What is a Short Sale?
Simply put, a short sale is a situation where the lending institution is allowing the seller to sell their home for less than they currently owe on the home. This can happen for many reasons, but usually because the seller has experienced a financial hardship and can no longer afford the home. The bank or lender has final say into whether a short sale can occur, as the proceeds of the sale become what the institution will accept to satisfy the seller’s original mortgage loan of the seller.

How is a Short Sale Different from a Foreclosure?
During a short sale, the seller has received permission from the bank to sell the home for less than is currently owed on the mortgage. In a foreclosure, the homeowner is in default, or has not made their mortgage payments and the lender has taken possession of the home and put it back on the market. If permitted by the lender, a homeowner can choose a short sale to avoid foreclosure and its legal ramifications.

How Do I Buy a Short Sale?
A short sale, much like a foreclosure, may allow buyers to get a great value on a home. Even so, there are many hoops to jump through to purchase a short sale property, which may make this type of home sale unattractive to buyers who want to move into their new home quickly. To make a short sale purchase go smoothly:

  • Hire an real estate agent who specializes in short sales. Short sales can be complicated, and you want to make sure you have an experienced agent on your side to help you through the process and troubleshoot any potential issues before they arise.

•••••

● **WRITTEN REQUEST 1**
In the short sale text, who has the final say on whether a short sale can occur?
● **WRITTEN REQUEST 2**
Return the part of the short sale text from "How is a Short" to "its legal ramifications.", word for word.

● **RAW DATA**
•••••

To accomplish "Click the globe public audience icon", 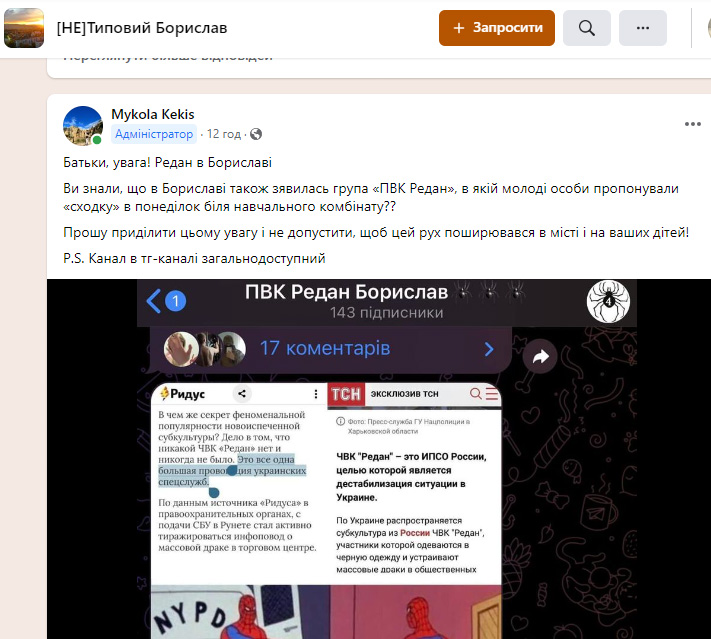I will point(256,134).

•••••

● **ANSWER 1**
The bank or lender.

● **ANSWER 2**
How is a Short Sale Different from a Foreclosure?
During a short sale, the seller has received permission from the bank to sell the home for less than is currently owed on the mortgage. In a foreclosure, the homeowner is in default, or has not made their mortgage payments and the lender has taken possession of the home and put it back on the market. If permitted by the lender, a homeowner can choose a short sale to avoid foreclosure and its legal ramifications.